[Records drawn from a dataset]
┄┄┄┄┄┄┄┄┄┄┄┄┄┄┄┄┄┄┄┄
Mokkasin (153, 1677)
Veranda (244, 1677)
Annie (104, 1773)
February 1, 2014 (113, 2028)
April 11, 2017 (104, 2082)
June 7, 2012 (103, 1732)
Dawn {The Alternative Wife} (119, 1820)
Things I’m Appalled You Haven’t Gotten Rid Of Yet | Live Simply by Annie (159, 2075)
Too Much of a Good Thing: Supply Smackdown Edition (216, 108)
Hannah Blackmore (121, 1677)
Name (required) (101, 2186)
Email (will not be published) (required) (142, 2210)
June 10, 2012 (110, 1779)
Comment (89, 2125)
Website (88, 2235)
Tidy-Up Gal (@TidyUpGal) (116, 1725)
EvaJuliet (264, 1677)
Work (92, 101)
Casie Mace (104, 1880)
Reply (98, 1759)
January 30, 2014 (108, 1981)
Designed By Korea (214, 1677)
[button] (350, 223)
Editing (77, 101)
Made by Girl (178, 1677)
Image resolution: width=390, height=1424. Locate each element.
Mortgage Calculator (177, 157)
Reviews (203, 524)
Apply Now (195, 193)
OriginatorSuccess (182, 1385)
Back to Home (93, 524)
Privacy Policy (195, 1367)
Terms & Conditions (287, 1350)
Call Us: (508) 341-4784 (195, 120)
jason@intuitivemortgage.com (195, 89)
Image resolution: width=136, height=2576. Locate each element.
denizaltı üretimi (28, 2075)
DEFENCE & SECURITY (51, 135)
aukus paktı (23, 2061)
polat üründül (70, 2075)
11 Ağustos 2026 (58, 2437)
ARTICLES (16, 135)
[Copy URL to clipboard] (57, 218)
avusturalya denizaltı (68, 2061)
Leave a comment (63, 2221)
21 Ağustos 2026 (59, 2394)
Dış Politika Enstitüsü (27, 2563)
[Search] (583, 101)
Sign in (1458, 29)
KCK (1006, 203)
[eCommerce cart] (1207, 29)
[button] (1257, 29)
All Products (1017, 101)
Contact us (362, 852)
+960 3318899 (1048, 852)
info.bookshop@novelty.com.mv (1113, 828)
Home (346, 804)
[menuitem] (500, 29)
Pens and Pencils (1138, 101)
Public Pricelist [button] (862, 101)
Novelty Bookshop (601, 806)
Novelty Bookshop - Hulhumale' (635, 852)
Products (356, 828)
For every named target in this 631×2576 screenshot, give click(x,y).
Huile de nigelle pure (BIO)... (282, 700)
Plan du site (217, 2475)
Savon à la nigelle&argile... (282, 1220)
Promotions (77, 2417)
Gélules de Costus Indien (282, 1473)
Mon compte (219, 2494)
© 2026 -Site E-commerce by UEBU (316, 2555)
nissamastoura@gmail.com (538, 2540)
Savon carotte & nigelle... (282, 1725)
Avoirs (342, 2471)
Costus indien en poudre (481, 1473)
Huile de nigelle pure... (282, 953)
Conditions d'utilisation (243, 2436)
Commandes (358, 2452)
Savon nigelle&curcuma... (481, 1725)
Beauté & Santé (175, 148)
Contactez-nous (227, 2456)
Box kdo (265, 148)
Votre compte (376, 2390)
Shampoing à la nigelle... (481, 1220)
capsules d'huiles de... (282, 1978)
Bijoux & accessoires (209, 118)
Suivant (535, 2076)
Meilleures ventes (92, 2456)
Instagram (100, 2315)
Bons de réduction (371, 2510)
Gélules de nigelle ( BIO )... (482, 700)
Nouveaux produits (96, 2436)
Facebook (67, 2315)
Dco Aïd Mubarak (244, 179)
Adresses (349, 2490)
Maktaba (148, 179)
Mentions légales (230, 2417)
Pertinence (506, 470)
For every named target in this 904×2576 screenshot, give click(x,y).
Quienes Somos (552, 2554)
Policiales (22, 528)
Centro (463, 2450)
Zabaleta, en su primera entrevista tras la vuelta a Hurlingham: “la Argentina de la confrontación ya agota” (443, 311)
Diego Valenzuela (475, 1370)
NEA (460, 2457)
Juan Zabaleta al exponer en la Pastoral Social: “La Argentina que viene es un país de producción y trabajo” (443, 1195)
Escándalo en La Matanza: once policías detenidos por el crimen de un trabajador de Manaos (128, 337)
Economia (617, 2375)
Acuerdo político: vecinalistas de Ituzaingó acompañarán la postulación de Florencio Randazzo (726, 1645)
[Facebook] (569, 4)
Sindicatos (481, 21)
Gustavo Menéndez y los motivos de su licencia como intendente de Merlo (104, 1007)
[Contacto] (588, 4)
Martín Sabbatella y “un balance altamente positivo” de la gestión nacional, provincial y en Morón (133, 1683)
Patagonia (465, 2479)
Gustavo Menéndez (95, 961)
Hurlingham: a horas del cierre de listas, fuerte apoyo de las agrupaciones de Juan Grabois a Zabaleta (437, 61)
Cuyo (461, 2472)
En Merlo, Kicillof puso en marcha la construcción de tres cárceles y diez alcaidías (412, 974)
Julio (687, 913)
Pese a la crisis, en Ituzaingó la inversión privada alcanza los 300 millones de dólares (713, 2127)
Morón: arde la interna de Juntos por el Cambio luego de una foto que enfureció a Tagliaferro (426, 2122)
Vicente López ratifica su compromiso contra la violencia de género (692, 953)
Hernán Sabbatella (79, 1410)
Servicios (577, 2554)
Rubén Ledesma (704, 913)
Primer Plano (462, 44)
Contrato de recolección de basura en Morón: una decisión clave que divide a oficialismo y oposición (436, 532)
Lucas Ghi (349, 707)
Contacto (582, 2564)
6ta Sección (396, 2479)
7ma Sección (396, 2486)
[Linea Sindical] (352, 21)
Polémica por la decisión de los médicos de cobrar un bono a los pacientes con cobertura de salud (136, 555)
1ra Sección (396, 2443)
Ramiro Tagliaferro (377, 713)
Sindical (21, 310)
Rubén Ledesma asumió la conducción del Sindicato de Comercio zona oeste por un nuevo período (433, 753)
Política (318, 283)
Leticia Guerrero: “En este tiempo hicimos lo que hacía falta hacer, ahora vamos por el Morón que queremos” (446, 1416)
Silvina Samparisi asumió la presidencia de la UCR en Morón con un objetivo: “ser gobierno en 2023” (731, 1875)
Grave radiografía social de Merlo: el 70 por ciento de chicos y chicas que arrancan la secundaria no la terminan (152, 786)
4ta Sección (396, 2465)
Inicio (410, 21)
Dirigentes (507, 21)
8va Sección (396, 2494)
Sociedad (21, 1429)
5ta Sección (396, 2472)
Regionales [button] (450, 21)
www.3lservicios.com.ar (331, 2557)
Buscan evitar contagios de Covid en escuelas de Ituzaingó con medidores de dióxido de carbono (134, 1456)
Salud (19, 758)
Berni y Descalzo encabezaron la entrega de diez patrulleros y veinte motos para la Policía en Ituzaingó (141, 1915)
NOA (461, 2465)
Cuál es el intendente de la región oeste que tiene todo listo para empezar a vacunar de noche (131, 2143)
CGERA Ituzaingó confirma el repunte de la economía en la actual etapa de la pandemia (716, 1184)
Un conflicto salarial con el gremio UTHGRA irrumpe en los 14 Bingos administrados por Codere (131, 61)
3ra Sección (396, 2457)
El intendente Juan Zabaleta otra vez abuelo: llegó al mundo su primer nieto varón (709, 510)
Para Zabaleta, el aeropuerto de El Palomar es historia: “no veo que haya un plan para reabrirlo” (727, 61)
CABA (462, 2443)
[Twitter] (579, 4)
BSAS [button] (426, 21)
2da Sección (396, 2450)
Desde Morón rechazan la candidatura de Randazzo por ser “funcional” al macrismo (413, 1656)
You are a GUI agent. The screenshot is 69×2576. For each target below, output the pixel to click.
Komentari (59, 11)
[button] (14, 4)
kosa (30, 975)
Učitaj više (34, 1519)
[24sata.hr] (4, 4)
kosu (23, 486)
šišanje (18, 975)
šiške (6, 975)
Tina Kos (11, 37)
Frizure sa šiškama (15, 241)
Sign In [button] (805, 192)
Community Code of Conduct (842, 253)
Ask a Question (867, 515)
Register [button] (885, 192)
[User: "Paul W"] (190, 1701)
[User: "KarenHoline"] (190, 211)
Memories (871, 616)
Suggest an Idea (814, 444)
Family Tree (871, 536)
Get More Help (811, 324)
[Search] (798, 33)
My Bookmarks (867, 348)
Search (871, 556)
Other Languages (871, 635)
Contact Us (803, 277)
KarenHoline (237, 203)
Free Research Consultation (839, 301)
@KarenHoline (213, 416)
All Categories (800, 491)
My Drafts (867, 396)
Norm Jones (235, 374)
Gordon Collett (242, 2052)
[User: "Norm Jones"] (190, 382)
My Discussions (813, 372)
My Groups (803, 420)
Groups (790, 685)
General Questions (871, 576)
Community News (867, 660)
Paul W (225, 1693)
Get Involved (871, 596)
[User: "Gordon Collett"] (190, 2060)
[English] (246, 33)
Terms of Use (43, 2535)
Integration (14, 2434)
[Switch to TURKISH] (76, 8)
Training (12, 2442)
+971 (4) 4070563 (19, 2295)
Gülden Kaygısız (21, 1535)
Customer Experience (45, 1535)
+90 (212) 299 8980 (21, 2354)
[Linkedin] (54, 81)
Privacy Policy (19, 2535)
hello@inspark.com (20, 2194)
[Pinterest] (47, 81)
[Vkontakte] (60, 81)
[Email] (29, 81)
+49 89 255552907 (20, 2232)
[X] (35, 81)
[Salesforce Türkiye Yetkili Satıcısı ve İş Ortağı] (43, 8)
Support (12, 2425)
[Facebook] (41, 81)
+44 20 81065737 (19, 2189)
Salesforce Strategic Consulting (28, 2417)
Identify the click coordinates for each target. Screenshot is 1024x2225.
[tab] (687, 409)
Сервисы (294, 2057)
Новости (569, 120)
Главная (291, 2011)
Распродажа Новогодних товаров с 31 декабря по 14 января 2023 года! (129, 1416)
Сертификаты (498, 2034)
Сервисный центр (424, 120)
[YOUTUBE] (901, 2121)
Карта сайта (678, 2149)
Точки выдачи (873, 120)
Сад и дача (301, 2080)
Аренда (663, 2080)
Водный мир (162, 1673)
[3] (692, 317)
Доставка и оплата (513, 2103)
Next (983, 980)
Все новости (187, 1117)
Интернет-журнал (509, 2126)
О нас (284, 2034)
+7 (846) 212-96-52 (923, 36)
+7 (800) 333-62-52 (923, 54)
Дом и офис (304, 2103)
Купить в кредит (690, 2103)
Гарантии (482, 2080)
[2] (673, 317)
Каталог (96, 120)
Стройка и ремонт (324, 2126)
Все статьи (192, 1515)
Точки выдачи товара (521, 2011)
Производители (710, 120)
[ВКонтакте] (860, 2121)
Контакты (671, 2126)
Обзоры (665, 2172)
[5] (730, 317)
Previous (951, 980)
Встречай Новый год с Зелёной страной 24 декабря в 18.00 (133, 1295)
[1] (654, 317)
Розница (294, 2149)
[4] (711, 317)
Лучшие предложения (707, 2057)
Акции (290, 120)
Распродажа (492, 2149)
┄┄┄┄┄┄┄┄┄┄┄┄┄┄┄┄┄┄┄┄
What is being asked -
All lines above from the one with "Conditions d'utilisation (243, 2436)" to the one with "Escándalo en La", inclusive, should be copied exactly, and no other lines.

Exercise answer -
Conditions d'utilisation (243, 2436)
Commandes (358, 2452)
Savon nigelle&curcuma... (481, 1725)
Beauté & Santé (175, 148)
Contactez-nous (227, 2456)
Box kdo (265, 148)
Votre compte (376, 2390)
Shampoing à la nigelle... (481, 1220)
capsules d'huiles de... (282, 1978)
Bijoux & accessoires (209, 118)
Suivant (535, 2076)
Meilleures ventes (92, 2456)
Instagram (100, 2315)
Bons de réduction (371, 2510)
Gélules de nigelle ( BIO )... (482, 700)
Nouveaux produits (96, 2436)
Facebook (67, 2315)
Dco Aïd Mubarak (244, 179)
Adresses (349, 2490)
Maktaba (148, 179)
Mentions légales (230, 2417)
Pertinence (506, 470)
For every named target in this 904×2576 screenshot, give click(x,y).
Quienes Somos (552, 2554)
Policiales (22, 528)
Centro (463, 2450)
Zabaleta, en su primera entrevista tras la vuelta a Hurlingham: “la Argentina de la confrontación ya agota” (443, 311)
Diego Valenzuela (475, 1370)
NEA (460, 2457)
Juan Zabaleta al exponer en la Pastoral Social: “La Argentina que viene es un país de producción y trabajo” (443, 1195)
Escándalo en La Matanza: once policías detenidos por el crimen de un trabajador de Manaos (128, 337)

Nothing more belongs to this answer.